NGOs, Corporations and the Changing Geography of Poverty

Just before the New Year, the London-based Center for Economics and Business Research announced that Brazil had overtaken the UK as the world's sixth largest economy. Furthermore, it predicted that by 2020, India and Russia will also have overtaken all the European economic powers. The BRIC countries -- Brazil, Russia, India and China -- are profoundly shaking up the G8.

All of these newcomers give aid to developing countries. And yet some still receive substantial international aid themselves from the U.S. and other multilateral and bilateral donors. This apparent schizophrenia is the symbol of the new world order into which we are entering, a world of multi-polar powers, where half of the G8 will still have significant poverty within their borders. The current recession and growth of emerging economies is irrevocably changing the world.

So where will international aid organizations -- NGOs -- fit into this changing world?

Let's examine first the issue of funding. NGOs receive funding from a variety of donors; the public, governments, multilateral institutions, foundations and corporations. Of late, the focus has increasingly been on corporations as a source for development funds. USAID, for example, is increasingly emphasizing private sector engagement in the programs they fund; and the State Department has led a series of initiatives such as Partners for a New Beginning, which are entirely focused on private sector investment in developing countries, involving multinationals such as Coca Cola and Middle Eastern enterprises such as Souktel. Accenture recently released a report about "Convergence" which details the emerging relationship between NGOs and corporations. No longer is it enough, Accenture argues, for the traditional model of a corporation's corporate social responsibility (CSR) arm to fund programs here and there. Corporations are looking to partner with NGOs who understand their business in a partnership that meets both community and commercial needs. CSR is becoming an integral part of corporate strategy.
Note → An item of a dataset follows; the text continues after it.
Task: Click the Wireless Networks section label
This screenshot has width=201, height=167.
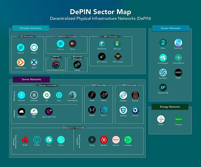Action: tap(31, 29)
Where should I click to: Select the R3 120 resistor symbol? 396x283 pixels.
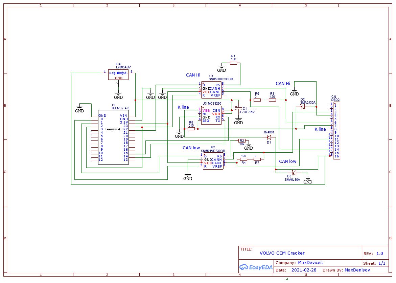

CHF International's own experience suggests that this may well be the case. Our work with the private sector locally has long been a form of convergence. In Haiti we worked with Caterpillar's local affiliate, HAYTRAC, to create a training center for Caterpillar heavy equipment operators. 2012-02-10-haiti_caterpillar.jpg
HAYTRAC were able to use local labor, a far more cost-effective option than importing expensive operators from as far away as Chile, and in turn, since the project launched in October 2009, we have been able to create skilled, long-term employment for over 160 Haitian vehicle operators. The tragic coincidence of the earthquake quickly made these graduates into experienced operators and critical members of the local workforce in their own right.
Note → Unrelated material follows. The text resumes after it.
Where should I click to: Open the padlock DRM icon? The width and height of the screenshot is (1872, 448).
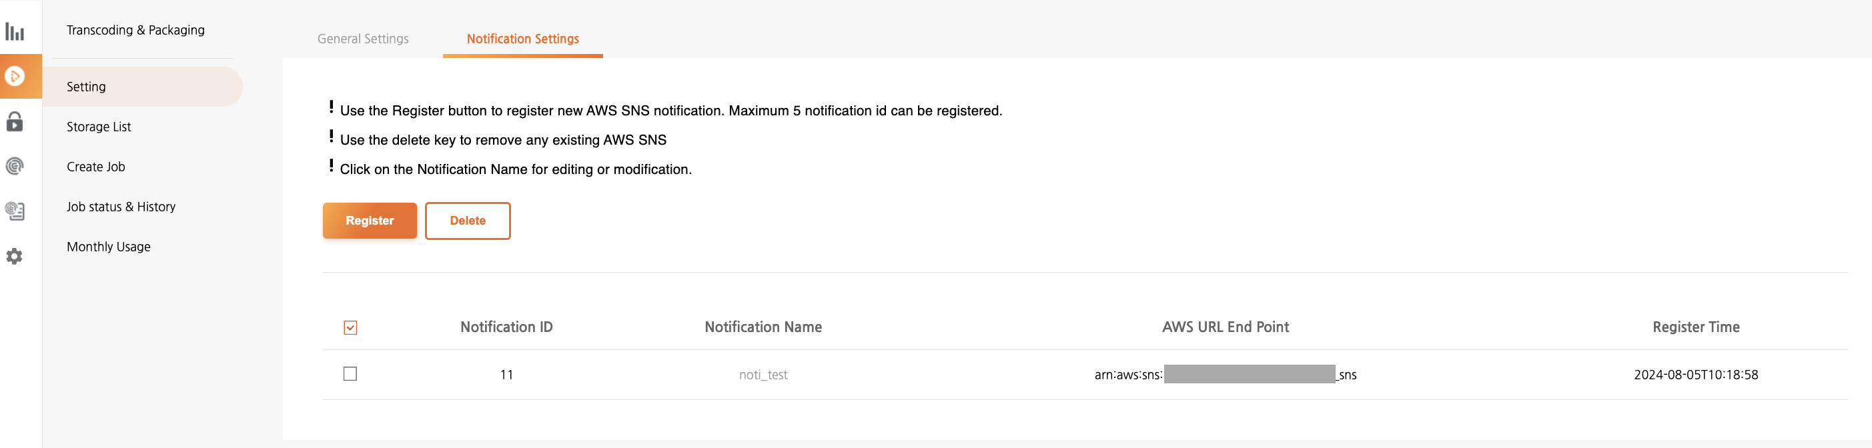[15, 121]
Multinational corporations are beginning to see this model as the way forward because these once emerging markets are now their growth markets. Haitians, Brazilians, Indians -- these are consumers and stakeholders, not just beneficiaries of charity relegated to the back of annual reports -- and their countries are becoming core new markets that large corporations cannot ignore. Corporations have to be more and more focused on instituting higher labor standards; local employees working in what were once sweatshops are now becoming consumers of the products their factories make.

From the point of view of our work and missions, these changes mean opportunities and challenges for NGOs. We should celebrate the emerging economies which are growing and beginning to outpace our own. This is, in many ways, what we have been working towards -- a more equitable world. We should also be seeking the opportunity to work with corporations to ensure that their work does have a positive impact on local communities and that they are making social as well as financial investments. At the same time, we have to be careful that in this new world we, and other organizations like ours, do not suffer mission-creep. Our missions of social progress, improving livelihoods and creating greater equity must remain our focus and we must not allow ourselves ever to become agents of exploitation. Each situation must be judged on its merits, according to the mission and values of the NGO and the work of the corporation. Commercial needs can only be met if they genuinely service the community and lead towards greater equity and economic empowerment. Where corporations truly recognize this, we see effective convergence.

The future for NGOs is working side by side with the private sector. And as the line between developing and developed becomes more blurred, the future will include working in G8 countries. Even if the geography of poverty is changing, our missions are not. NGOs, whether in the richest countries of the world or the poorest, have the role of working with the unheard voices, with those communities that are left behind. We have to be the enablers of progress, global citizens who operate with creativity, care and authenticity in the poorest of communities. And as the gap between the USA and China, for example, lessens, we may find new approaches to some of our own domestic issues. Post-financial crisis, does microfinance have a role in low-income communities in the USA? Can models of community engagement forged in post-conflict Middle East work with gangs in our own urban environments? These are the new questions we must ask, as we experience a convergence of developing and developed economies and of the NGO and corporate sectors.